◆ How to complete this task
Output the material exactly, with every line intact.

◆ Data for this exercise

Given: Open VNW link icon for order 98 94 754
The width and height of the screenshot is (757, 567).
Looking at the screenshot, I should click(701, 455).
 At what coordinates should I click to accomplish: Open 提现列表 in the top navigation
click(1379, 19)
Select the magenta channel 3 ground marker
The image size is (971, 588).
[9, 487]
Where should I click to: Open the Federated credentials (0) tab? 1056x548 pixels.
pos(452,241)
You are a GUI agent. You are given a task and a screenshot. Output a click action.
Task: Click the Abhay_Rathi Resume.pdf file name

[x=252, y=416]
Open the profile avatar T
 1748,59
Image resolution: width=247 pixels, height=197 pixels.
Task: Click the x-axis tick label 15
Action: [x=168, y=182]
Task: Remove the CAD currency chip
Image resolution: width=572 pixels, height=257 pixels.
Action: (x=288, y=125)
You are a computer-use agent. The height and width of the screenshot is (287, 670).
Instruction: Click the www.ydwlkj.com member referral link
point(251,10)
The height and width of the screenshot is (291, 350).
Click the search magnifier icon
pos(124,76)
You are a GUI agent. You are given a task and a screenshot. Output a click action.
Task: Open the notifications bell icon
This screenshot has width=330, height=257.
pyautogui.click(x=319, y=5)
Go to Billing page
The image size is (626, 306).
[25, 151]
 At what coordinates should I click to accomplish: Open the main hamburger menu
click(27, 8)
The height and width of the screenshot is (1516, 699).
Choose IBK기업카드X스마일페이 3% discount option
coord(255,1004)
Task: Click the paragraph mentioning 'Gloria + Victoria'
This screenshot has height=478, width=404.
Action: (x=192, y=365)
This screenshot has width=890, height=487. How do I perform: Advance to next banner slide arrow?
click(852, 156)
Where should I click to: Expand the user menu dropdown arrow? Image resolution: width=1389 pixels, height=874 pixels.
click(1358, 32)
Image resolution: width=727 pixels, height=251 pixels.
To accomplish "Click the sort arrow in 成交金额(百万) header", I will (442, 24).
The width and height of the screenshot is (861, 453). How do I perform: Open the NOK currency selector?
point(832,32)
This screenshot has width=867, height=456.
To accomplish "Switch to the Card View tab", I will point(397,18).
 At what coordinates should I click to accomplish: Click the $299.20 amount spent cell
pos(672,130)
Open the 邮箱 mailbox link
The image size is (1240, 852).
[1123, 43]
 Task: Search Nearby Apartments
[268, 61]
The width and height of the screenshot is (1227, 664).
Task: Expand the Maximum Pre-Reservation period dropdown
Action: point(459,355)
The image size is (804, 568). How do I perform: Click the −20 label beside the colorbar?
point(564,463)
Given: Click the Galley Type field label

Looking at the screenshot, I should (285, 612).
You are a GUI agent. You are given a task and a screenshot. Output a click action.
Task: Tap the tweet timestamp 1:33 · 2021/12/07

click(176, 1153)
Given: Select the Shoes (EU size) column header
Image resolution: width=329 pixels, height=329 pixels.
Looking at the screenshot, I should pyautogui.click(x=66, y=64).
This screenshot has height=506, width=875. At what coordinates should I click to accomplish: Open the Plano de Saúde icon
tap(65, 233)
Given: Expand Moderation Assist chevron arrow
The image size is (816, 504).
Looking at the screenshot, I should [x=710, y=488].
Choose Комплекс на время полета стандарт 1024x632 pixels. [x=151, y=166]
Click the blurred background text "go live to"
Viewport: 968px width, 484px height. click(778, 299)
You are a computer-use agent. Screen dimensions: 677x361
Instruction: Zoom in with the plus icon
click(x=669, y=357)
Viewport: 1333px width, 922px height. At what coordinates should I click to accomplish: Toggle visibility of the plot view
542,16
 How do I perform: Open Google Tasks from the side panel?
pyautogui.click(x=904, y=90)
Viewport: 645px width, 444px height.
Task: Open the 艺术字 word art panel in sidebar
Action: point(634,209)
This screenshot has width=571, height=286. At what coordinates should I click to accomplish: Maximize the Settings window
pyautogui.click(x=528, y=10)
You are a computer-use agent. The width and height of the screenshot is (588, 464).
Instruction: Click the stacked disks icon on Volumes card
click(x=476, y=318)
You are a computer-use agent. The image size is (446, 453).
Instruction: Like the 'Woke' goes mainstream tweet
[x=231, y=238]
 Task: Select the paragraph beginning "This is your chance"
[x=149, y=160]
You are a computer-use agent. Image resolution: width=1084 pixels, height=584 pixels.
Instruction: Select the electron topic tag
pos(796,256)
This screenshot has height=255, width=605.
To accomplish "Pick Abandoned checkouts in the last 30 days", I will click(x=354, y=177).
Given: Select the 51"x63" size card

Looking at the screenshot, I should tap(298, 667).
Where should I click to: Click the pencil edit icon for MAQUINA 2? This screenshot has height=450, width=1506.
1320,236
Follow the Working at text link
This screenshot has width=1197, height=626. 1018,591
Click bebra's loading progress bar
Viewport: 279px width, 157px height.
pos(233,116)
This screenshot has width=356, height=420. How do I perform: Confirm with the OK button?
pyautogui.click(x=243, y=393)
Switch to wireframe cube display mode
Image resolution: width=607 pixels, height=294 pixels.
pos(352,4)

◆ Answer to this problem
Given: Open VNW link icon for order 98 94 754
The width and height of the screenshot is (757, 567).
Looking at the screenshot, I should click(701, 455).
 At what coordinates should I click to accomplish: Open 提现列表 in the top navigation
click(1379, 19)
Select the magenta channel 3 ground marker
The image size is (971, 588).
[9, 487]
Where should I click to: Open the Federated credentials (0) tab? 1056x548 pixels.
pos(452,241)
You are a GUI agent. You are given a task and a screenshot. Output a click action.
Task: Click the Abhay_Rathi Resume.pdf file name

[x=252, y=416]
Open the profile avatar T
 1748,59
Image resolution: width=247 pixels, height=197 pixels.
Task: Click the x-axis tick label 15
Action: [x=168, y=182]
Task: Remove the CAD currency chip
Image resolution: width=572 pixels, height=257 pixels.
Action: (x=288, y=125)
You are a computer-use agent. The height and width of the screenshot is (287, 670).
Instruction: Click the www.ydwlkj.com member referral link
point(251,10)
The height and width of the screenshot is (291, 350).
Click the search magnifier icon
pos(124,76)
You are a GUI agent. You are given a task and a screenshot. Output a click action.
Task: Open the notifications bell icon
This screenshot has width=330, height=257.
pyautogui.click(x=319, y=5)
Go to Billing page
The image size is (626, 306).
[25, 151]
 At what coordinates should I click to accomplish: Open the main hamburger menu
click(27, 8)
The height and width of the screenshot is (1516, 699).
Choose IBK기업카드X스마일페이 3% discount option
coord(255,1004)
Task: Click the paragraph mentioning 'Gloria + Victoria'
This screenshot has height=478, width=404.
Action: (x=192, y=365)
This screenshot has width=890, height=487. How do I perform: Advance to next banner slide arrow?
click(852, 156)
Where should I click to: Expand the user menu dropdown arrow? Image resolution: width=1389 pixels, height=874 pixels.
click(1358, 32)
Image resolution: width=727 pixels, height=251 pixels.
To accomplish "Click the sort arrow in 成交金额(百万) header", I will (442, 24).
The width and height of the screenshot is (861, 453). How do I perform: Open the NOK currency selector?
point(832,32)
This screenshot has width=867, height=456.
To accomplish "Switch to the Card View tab", I will point(397,18).
 At what coordinates should I click to accomplish: Click the $299.20 amount spent cell
pos(672,130)
Open the 邮箱 mailbox link
The image size is (1240, 852).
[1123, 43]
 Task: Search Nearby Apartments
[268, 61]
The width and height of the screenshot is (1227, 664).
Task: Expand the Maximum Pre-Reservation period dropdown
Action: point(459,355)
The image size is (804, 568). How do I perform: Click the −20 label beside the colorbar?
point(564,463)
Given: Click the Galley Type field label

Looking at the screenshot, I should (285, 612).
You are a GUI agent. You are given a task and a screenshot. Output a click action.
Task: Tap the tweet timestamp 1:33 · 2021/12/07

click(176, 1153)
Given: Select the Shoes (EU size) column header
Image resolution: width=329 pixels, height=329 pixels.
Looking at the screenshot, I should pyautogui.click(x=66, y=64).
This screenshot has height=506, width=875. At what coordinates should I click to accomplish: Open the Plano de Saúde icon
tap(65, 233)
Given: Expand Moderation Assist chevron arrow
The image size is (816, 504).
Looking at the screenshot, I should [x=710, y=488].
Choose Комплекс на время полета стандарт 1024x632 pixels. [x=151, y=166]
Click the blurred background text "go live to"
Viewport: 968px width, 484px height. click(778, 299)
You are a computer-use agent. Screen dimensions: 677x361
Instruction: Zoom in with the plus icon
click(x=669, y=357)
Viewport: 1333px width, 922px height. At what coordinates should I click to accomplish: Toggle visibility of the plot view
542,16
 How do I perform: Open Google Tasks from the side panel?
pyautogui.click(x=904, y=90)
Viewport: 645px width, 444px height.
Task: Open the 艺术字 word art panel in sidebar
Action: point(634,209)
This screenshot has width=571, height=286. At what coordinates should I click to accomplish: Maximize the Settings window
pyautogui.click(x=528, y=10)
You are a computer-use agent. The width and height of the screenshot is (588, 464).
Instruction: Click the stacked disks icon on Volumes card
click(x=476, y=318)
You are a computer-use agent. The image size is (446, 453).
Instruction: Like the 'Woke' goes mainstream tweet
[x=231, y=238]
 Task: Select the paragraph beginning "This is your chance"
[x=149, y=160]
You are a computer-use agent. Image resolution: width=1084 pixels, height=584 pixels.
Instruction: Select the electron topic tag
pos(796,256)
This screenshot has height=255, width=605.
To accomplish "Pick Abandoned checkouts in the last 30 days", I will click(x=354, y=177).
Given: Select the 51"x63" size card

Looking at the screenshot, I should tap(298, 667).
Where should I click to: Click the pencil edit icon for MAQUINA 2? This screenshot has height=450, width=1506.
1320,236
Follow the Working at text link
This screenshot has width=1197, height=626. 1018,591
Click bebra's loading progress bar
Viewport: 279px width, 157px height.
pos(233,116)
This screenshot has width=356, height=420. How do I perform: Confirm with the OK button?
pyautogui.click(x=243, y=393)
Switch to wireframe cube display mode
Image resolution: width=607 pixels, height=294 pixels.
pos(352,4)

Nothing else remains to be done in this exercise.